For the best part of two decades, Tories turned a blind eye when this paper argued (with plenty of supporting evidence) that the greatest single cause of so many problems besetting Britain - from drug abuse to welfare dependency - is our tragically high rate of family breakdown.
Only recently has the penny begun to drop.
Iain Duncan Smith's searing analysis of Breakdown Britain...an increasingly visible underclass...the way the state undermines the family...all these encourage what Mr Gove calls 'a new seriousness' in the Tory approach.
Fine. But for all his warm words about the family, isn't there something ever so slightly wet about Mr Gove?
Significantly in his speech, the word 'marriage' gets just one mention, while he uses the word 'commitment' eight times.
This despite the fact that his own leader has made a commitment to marriage and the fact that married couples are far more likely to stay together than those who simply cohabit.
So why is Mr Gove so frightened of the 'm' word?
Again, presumably anxious to prove his credentials as a modern man, he tiptoes round the issue of single mothers.
'We need to recognise it's those fathers who've abandoned their responsibilities, not mothers left holding the baby, who should be challenged about their behaviour,' he declares.
But hang on a minute. While feckless fathers are certainly culpable and nobody wants a witch-hunt, doesn't his determinedly non-judgmental approach help explain why Britain has vastly more single mothers than any other EU country?
Why do councils still give them priority on housing waiting lists? Why are single parents fiscally better off than married couples where the wife stays at home?
Yet despite these caveats, Mr Gove's speech is a worthwhile contribution to this vital debate.
He is right to point out that children from broken homes are twice as likely to live in poverty as their more fortunate friends.

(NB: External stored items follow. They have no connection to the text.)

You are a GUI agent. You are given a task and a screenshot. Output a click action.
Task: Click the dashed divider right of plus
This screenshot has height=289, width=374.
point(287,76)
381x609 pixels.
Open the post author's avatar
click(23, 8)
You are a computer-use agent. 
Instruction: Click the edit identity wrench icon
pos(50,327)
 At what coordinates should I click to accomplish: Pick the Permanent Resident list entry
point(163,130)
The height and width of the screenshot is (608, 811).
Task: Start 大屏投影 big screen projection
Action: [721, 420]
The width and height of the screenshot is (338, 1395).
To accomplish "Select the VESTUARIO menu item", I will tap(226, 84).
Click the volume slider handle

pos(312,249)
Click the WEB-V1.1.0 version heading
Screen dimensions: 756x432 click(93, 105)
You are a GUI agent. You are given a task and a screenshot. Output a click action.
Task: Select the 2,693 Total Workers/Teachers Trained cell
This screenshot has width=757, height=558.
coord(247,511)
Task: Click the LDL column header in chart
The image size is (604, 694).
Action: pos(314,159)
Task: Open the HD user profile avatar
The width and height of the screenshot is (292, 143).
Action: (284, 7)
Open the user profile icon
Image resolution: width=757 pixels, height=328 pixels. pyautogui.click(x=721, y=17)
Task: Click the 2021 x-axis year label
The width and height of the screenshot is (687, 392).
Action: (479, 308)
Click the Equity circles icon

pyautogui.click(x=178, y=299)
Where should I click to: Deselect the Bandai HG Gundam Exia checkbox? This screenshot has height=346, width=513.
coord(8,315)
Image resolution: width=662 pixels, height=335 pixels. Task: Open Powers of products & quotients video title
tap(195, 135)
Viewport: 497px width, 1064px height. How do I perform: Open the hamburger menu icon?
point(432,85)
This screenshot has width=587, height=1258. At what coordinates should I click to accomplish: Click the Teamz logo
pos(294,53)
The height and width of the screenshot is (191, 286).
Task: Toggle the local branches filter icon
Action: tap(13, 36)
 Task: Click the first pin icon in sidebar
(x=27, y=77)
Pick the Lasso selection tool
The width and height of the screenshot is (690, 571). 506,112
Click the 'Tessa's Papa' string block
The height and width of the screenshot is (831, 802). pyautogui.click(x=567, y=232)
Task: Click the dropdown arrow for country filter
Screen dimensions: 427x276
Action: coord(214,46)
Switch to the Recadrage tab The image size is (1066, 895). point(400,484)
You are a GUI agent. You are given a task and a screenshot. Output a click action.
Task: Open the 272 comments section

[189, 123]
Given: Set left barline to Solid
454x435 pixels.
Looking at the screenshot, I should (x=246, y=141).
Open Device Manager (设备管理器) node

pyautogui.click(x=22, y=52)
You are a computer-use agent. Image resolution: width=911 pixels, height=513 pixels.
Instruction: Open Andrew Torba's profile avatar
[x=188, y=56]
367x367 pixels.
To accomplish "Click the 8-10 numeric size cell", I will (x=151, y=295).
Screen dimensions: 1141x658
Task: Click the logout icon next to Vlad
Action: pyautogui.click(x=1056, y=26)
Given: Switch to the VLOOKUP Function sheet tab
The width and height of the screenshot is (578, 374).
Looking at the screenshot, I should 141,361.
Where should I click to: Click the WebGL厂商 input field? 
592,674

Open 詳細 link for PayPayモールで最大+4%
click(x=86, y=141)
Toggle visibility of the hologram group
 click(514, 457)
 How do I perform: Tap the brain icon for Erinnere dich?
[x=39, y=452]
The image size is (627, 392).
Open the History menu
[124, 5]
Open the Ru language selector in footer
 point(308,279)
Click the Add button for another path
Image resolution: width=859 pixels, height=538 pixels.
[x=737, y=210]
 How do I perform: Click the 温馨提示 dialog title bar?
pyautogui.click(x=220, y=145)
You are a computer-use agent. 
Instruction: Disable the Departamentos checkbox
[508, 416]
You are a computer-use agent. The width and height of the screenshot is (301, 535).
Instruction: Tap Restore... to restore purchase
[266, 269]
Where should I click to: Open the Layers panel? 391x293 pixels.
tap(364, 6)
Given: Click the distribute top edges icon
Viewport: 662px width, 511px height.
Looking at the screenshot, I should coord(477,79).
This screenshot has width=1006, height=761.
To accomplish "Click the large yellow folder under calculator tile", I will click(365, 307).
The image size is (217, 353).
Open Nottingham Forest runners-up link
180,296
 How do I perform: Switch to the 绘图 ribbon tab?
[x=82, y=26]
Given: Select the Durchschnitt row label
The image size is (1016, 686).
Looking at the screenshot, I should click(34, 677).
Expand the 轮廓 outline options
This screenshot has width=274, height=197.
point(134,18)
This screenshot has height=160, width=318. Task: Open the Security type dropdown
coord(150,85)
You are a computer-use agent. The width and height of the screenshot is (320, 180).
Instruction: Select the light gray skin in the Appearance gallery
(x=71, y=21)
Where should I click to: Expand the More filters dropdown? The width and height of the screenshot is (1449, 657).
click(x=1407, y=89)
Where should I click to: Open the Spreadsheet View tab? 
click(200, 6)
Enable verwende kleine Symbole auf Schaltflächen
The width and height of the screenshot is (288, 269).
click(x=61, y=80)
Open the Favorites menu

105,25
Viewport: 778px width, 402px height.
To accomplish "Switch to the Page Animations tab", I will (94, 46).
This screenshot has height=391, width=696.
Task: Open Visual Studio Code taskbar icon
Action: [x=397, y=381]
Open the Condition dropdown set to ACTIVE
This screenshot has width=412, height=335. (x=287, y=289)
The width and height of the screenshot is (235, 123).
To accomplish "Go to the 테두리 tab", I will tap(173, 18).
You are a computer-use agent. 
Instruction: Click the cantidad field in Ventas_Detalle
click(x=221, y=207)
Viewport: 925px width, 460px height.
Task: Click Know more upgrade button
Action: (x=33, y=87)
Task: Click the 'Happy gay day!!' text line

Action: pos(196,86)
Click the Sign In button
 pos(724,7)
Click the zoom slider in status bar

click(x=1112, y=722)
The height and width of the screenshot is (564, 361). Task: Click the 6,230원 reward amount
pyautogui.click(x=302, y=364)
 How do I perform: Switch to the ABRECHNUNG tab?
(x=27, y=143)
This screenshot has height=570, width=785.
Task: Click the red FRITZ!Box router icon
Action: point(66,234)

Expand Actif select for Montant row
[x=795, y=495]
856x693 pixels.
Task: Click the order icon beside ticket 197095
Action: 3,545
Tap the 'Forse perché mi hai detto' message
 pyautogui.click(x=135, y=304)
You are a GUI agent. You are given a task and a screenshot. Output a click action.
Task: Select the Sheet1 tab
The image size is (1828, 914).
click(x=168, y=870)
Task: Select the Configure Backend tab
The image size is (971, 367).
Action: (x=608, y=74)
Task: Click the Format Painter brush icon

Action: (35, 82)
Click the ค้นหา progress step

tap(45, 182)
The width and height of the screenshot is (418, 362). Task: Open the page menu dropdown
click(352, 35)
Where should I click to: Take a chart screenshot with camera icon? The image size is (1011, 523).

He is right to identify the growing gap between rich and poor. And he is right to say that schools are failing to help those at the bottom of the heap despite the extra billions poured into the system.
The Tories have come up with an accurate diagnosis of the problem.
With their ambition to strengthen social relationships, starting with more support for the family, they have a solution within their grasp.
All they need now - and it may prove hard to find - is the determination to make it happen.